## WRITTEN REQUEST A
In the painting tutorial passage, copy the part starting at "After collecting a" and ending at "the idea down!", swapping "atmosphere" for "mood".
## WRITTEN REQUEST B
In the painting tutorial passage, what pixel dimensions are set for the new document?

## SUPPLIED PASSAGE
....................

The following assets were used during the production of this tutorial.


1. Referencing and Sketching

Step 1

After collecting a bunch of references (screen grabs from Peter Jackson's "The Hobbit" Official Trailer), I take a good look at the way the lighting works, the detail of the rocks, mountains, trees and the overall atmosphere of the environment.

I roughly jot down my landscape idea in a New Document (File > New...) with the dimensions set at a good, wide Landscape format (7000 x 3138 pixels) and a dpi of 300. Using some various elements from the references I have collected, this is literally the first thing that pops into my mind, and only takes about 30-40 seconds. A very rough and quick scribble to get the idea down!

Step 2

Then on a New Layer, I refine that scribble a bit more until I can see more clearly what I want. As with many Landscape/Environment paintings, I intend this piece to have some very distinct planes that will bring in a strong sense of depth; Background, Middleground and Foreground.

....................

## LISTED ENTRIES
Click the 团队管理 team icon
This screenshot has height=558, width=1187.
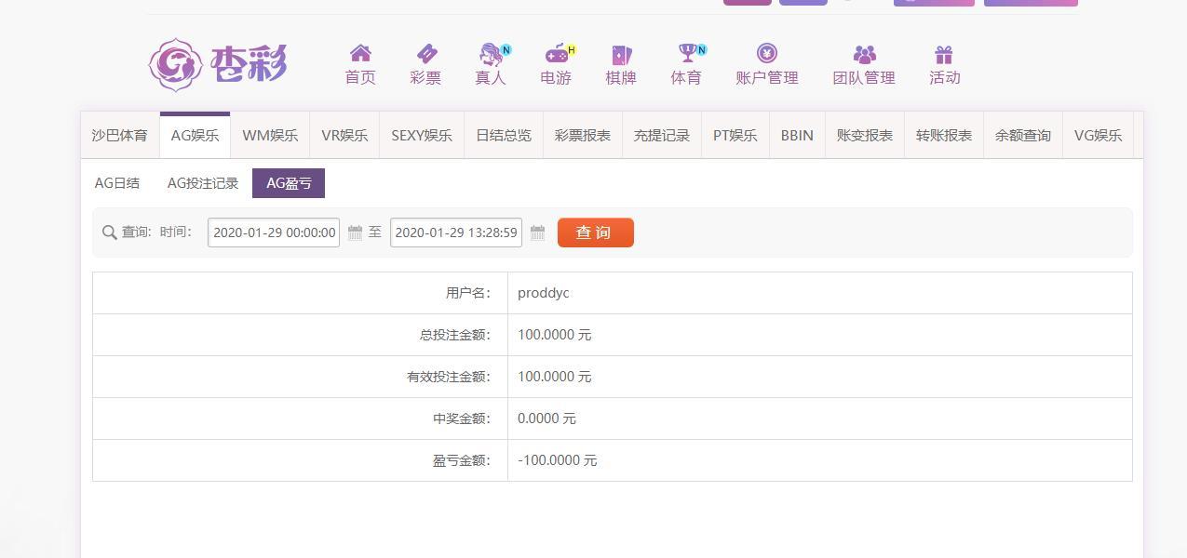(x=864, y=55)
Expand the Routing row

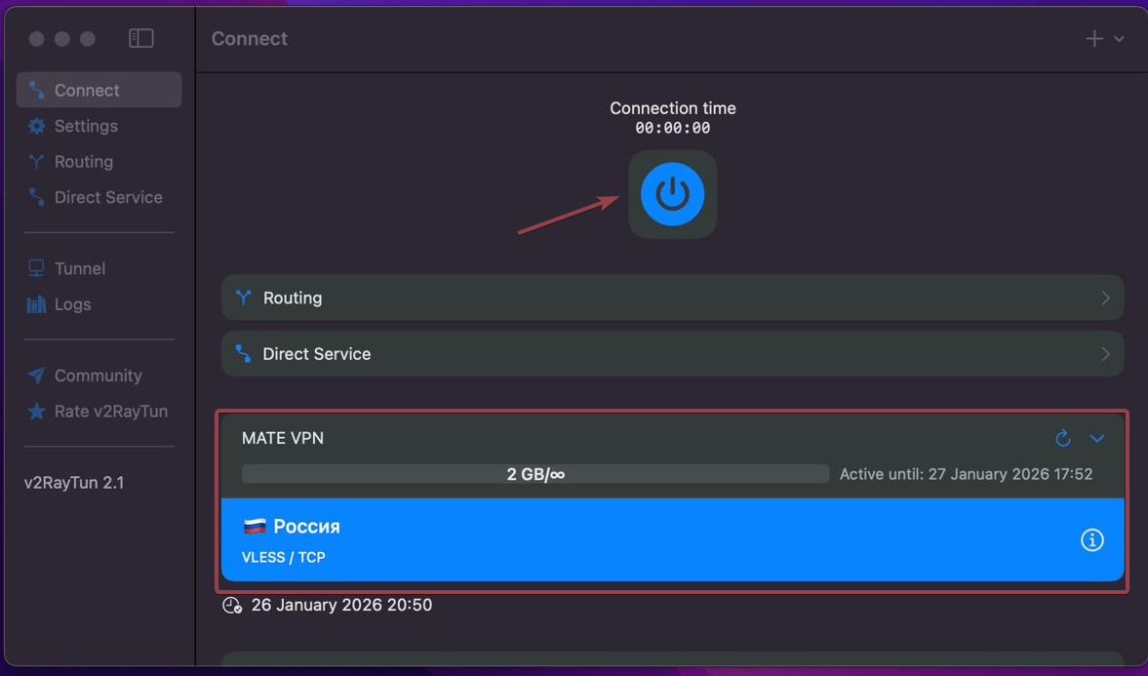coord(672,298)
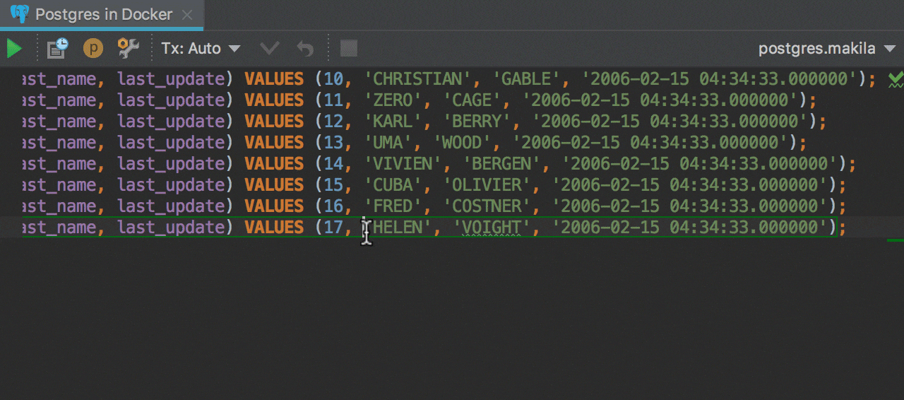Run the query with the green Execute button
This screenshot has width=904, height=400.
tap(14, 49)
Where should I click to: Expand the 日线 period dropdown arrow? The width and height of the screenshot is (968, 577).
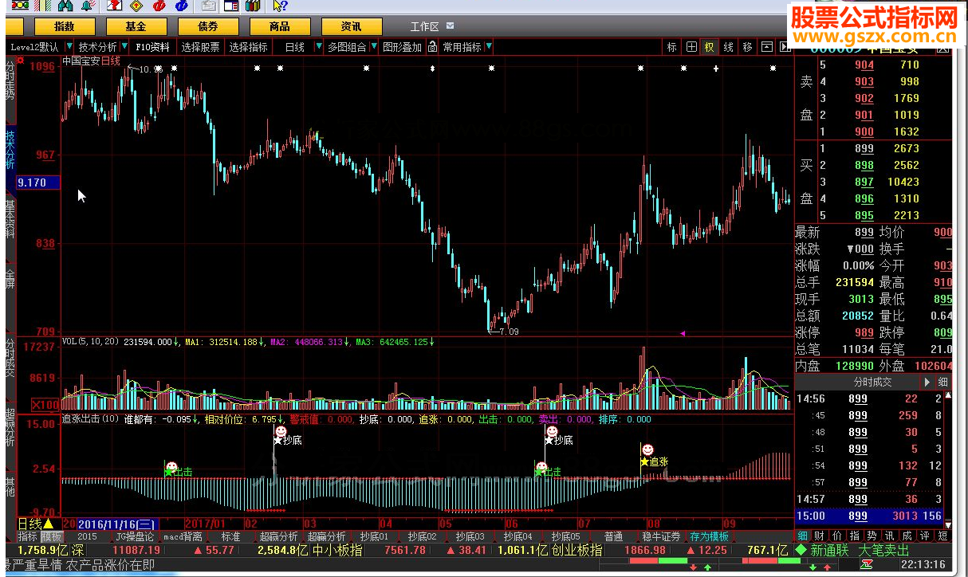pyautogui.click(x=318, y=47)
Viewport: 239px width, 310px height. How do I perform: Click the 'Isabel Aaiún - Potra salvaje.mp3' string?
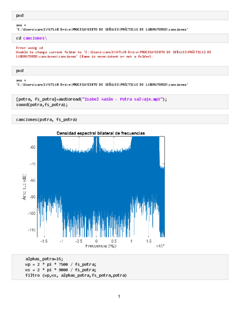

....................

## EXPECTED ANSWER A
After collecting a bunch of references (screen grabs from Peter Jackson's "The Hobbit" Official Trailer), I take a good look at the way the lighting works, the detail of the rocks, mountains, trees and the overall mood of the environment.

I roughly jot down my landscape idea in a New Document (File > New...) with the dimensions set at a good, wide Landscape format (7000 x 3138 pixels) and a dpi of 300. Using some various elements from the references I have collected, this is literally the first thing that pops into my mind, and only takes about 30-40 seconds. A very rough and quick scribble to get the idea down!

## EXPECTED ANSWER B
7000 x 3138 pixels.